!FloBy Rosangel Valenti, TW Contributing Editor
Good morning. This is the Tribe's regularly scheduled daily Your Call post for discussing and match-calling tennis. You can use this space to go off-topic as well.
As will be the case for the rest of the week, I spent the day at Queen's Club yesterday, mainly following the matches that were taking place on Centre Court. The top seeds at the championship have first-round byes, which means that the likes of Nadal and Djokovic don't commence playing singles until today.
The match of the day for me yesterday might have been the Andy Murray-Sebastien Grosjean encounter, but unfortunately, Grosjean, a man who knows a lot about playing on grass, developed a leg injury shortly after the match started.Thus, the most compelling contest turned out to be the long match between last year's finalist Nicolas Mahut and Feliciano Lopez - both with games well-suited to grass, and also fully pumped-up for the match.

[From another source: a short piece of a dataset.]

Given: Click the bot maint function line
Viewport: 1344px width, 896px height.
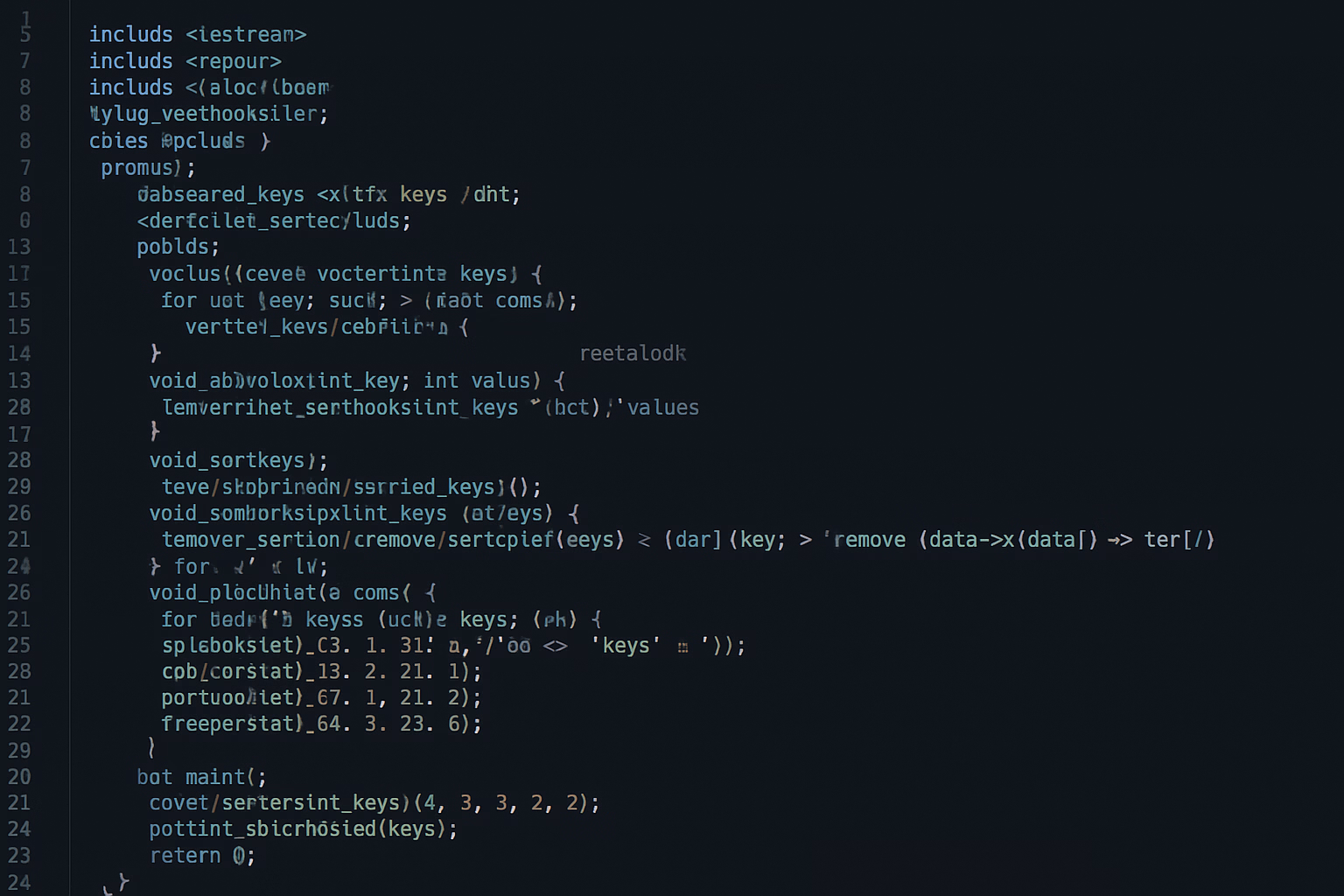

After losing the first set 5-7, Lopez took the second set in a tiebreak (aided by two untimely double-faults from his opponents).
The ending of the match was controversial. On the first point of the third-set tiebreaker, with Mahut serving, Lopez hit a clean winner. As he did so, some faceless soul deep in the bowels of Queen's Club must have hit a panic button by accident, because an alarm went off, and a recorded announcement began playing, that would have asked the public to leave the grounds due to an emergency. It was cut off abruptly. However, the unscheduled interruption led to an unfortunate situation - the umpire, Steve Ulrich, decreed that the point needed to be replayed. Lopez (and, I have to say, his point seemed a valid one, in that there was no way that Mahut could have reached the ball) protested loudly. Then he asked for the supervisor to be called "so that he can explain me the rule".
I have no idea why Ulrich didn't call the supervisor at this point, with the intention of validating his decision. Instead, he ended up giving the clearly upset Lopez (who had, after all, battled fiercely to reach this point in the match, serving with the pressure of the scoreboard in on him during the third set) a code violation warning for holding up play. Lopez lost the replayed point, and went down a mini-break. At the change of ends, he continued to grumble at the umpire - and although there was a handshake at the end, more words were exchanged. As a spectator, I didn't mind who won, but didn't enjoy seeing the match end in this way. No match is decided by a single point, and a professional player needs to be able to move on after a moment lke this. However, it was a tough point to be deprived of, and I'm not at all sure that the umpire's decision was the right one. It felt as though the disputed point decided the match.